[Excerpted passage Boundary: Start]

Protected area in North Carolina, United States

Bladen Lakes State Forest (BLSF) is a North Carolina state forest near Elizabethtown, North Carolina, United States. It is managed by the North Carolina Forest Service. Covering about 33450 acres, it is the largest state owned forest in North Carolina. Bladen Lakes comprises three parcels of land and has a total of eight compartments. Adjoining the forest are Turnbull Creek Educational State Forest, Jones Lake State Park and Singletary Lake State Park. The vast majority of the forest is in the Game Lands Program, which is administered by the North Carolina Wildlife Resources Commission. There are several safety zones where hunting is prohibited or restricted (archery zones, hunting areas for disabled persons and still hunting only areas).

Bladen Lakes State Forest is a working forest, which means it is actively managed and creates its own income. Yearly revenues are generated through timber sales, pine straw sales and cooking of charcoal. It is an active partner in the Forest Stewardship Program contributing significantly to the regions clean water and air, protection of the soil, wildlife habitat, recreational resources and timber supplies.

[Excerpted passage Boundary: End]
[Provided information Boundary: Start]

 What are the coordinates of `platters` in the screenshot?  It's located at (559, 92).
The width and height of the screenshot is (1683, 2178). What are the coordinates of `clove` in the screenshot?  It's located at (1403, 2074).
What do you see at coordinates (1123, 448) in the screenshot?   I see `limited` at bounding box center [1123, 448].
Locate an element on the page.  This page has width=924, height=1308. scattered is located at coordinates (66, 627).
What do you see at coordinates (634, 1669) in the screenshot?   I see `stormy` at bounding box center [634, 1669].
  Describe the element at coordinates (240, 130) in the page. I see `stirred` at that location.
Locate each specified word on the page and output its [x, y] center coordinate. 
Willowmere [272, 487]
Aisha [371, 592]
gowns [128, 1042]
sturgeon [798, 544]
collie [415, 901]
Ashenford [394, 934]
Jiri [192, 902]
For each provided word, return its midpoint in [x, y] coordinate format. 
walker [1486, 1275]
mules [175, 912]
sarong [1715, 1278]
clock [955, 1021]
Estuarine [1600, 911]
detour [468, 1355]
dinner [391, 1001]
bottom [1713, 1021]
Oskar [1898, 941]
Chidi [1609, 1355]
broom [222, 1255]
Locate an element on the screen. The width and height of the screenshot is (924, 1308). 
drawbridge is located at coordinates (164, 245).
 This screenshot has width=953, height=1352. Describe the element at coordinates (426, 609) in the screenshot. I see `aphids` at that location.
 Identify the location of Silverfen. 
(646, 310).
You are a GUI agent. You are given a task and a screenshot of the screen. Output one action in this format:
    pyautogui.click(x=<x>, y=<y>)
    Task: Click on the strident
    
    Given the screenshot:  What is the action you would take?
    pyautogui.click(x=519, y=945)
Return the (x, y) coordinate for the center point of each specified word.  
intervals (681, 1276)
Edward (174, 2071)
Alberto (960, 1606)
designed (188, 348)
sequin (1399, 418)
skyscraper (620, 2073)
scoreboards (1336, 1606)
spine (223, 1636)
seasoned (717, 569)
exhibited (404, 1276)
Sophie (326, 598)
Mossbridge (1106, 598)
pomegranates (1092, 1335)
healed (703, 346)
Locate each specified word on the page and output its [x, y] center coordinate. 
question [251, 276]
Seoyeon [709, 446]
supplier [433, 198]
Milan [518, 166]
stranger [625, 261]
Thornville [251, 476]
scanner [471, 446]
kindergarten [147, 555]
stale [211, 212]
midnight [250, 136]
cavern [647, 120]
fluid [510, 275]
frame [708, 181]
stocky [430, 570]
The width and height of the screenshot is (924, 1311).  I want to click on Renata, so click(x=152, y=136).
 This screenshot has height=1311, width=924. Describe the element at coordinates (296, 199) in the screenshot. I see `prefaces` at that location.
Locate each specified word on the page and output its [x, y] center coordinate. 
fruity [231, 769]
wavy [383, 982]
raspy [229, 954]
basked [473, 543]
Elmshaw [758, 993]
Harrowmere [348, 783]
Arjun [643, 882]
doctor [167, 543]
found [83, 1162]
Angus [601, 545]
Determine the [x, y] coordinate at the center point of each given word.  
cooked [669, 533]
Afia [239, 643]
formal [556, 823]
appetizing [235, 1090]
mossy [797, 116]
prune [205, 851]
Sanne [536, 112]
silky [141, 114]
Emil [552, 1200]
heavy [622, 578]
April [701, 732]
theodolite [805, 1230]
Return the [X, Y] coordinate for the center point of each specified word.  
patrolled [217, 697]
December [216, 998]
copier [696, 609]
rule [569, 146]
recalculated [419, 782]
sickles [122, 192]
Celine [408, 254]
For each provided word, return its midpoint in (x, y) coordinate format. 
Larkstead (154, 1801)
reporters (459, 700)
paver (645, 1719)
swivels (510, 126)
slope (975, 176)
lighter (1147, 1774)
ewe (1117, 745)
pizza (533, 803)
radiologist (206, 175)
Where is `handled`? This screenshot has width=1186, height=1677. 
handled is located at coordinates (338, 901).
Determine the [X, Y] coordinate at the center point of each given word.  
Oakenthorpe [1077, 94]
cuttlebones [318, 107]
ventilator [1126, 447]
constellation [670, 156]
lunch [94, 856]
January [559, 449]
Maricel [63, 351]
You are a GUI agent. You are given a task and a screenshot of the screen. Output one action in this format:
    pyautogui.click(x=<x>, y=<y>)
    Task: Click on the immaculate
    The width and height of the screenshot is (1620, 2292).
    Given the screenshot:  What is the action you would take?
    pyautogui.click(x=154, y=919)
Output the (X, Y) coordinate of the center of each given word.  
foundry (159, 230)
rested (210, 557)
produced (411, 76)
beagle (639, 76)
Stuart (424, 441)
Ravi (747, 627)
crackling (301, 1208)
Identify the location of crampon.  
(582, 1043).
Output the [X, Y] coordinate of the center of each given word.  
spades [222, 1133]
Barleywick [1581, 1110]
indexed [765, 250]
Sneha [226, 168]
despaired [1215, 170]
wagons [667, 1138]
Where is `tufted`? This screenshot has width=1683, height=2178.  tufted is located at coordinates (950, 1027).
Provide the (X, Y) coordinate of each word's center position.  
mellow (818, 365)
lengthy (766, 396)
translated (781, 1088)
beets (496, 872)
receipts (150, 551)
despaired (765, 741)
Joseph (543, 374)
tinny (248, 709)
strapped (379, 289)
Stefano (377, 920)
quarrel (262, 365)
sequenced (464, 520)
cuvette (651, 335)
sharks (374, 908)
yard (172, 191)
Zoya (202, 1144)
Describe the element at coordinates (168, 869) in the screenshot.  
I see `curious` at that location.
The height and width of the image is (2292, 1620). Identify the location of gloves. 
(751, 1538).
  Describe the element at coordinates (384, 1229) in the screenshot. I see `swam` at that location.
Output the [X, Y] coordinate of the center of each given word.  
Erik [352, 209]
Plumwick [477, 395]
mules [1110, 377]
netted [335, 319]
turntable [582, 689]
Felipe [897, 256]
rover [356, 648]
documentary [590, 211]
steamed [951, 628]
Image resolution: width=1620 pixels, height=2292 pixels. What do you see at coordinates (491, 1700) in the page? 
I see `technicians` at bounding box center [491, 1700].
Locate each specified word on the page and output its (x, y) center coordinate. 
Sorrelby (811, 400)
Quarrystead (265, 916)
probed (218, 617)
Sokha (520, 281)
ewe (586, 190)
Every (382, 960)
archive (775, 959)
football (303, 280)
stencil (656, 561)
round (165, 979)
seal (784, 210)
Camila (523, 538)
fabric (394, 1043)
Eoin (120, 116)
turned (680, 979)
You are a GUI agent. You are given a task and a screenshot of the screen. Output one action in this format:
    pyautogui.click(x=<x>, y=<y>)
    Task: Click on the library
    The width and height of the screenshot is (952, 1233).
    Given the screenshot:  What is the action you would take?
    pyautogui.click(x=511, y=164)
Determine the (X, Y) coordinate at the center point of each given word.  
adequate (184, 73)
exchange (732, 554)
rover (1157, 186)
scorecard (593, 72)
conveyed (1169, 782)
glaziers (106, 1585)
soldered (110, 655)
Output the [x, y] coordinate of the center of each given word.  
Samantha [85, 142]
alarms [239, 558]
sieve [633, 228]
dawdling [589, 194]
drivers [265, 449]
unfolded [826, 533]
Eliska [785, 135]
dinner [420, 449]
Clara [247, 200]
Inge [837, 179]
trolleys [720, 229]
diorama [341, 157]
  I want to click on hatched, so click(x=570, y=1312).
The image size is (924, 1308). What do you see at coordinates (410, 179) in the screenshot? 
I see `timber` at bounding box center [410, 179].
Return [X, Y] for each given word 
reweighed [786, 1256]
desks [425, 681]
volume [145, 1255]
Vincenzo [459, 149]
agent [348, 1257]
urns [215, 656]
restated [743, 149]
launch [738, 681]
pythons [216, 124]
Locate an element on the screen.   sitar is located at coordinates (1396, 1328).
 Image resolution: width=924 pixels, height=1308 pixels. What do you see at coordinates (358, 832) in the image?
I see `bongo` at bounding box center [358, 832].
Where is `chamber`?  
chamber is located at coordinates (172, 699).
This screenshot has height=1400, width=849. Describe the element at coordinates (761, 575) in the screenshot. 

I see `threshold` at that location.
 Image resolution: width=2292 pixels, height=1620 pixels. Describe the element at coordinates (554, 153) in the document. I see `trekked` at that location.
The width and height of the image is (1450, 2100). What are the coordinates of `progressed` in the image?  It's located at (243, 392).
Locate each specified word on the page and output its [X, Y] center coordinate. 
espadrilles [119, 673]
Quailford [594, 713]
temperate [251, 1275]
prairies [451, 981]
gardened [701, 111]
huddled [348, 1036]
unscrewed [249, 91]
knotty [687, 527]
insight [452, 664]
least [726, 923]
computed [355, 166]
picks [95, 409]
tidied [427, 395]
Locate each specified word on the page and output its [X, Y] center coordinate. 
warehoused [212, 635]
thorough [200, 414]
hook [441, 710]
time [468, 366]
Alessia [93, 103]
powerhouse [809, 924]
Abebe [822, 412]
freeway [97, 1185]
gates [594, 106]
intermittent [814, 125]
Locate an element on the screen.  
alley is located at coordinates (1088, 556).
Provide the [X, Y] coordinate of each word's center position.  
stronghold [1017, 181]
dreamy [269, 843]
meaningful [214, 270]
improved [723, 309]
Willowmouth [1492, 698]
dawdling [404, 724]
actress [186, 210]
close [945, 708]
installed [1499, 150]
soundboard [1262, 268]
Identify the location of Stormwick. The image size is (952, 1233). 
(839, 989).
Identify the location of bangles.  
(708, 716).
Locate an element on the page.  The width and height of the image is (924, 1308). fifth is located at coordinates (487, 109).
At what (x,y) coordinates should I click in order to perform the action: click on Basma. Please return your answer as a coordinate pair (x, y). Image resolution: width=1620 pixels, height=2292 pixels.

[Provided information Boundary: End]

Task directions: Extend the passage on Bladen Lakes State Forest by continuing it after its final sentence.

Written answer:
The general public is invited to visit the forest and enjoy the scenery and multitude of landscape features, like the Carolina bays, pocosins, sand ridges, river bottoms and swamps. Horseback riding and camping at designated places is welcomed. Street legal vehicles can be used on the 100+ miles of roads and trails as long as these are not behind closed gates. There is a long list of other activities people can do at Bladen Lakes. Some use the lack of lights in the forest for star gazing at night. Several universities, community colleges and other scientific organizations have study sites within the forest boundaries. Several agencies and the military use the forest as training ground. Many activities other than hunting require a Special Use Permit, which can be obtained from the office free of charge during regular office hours.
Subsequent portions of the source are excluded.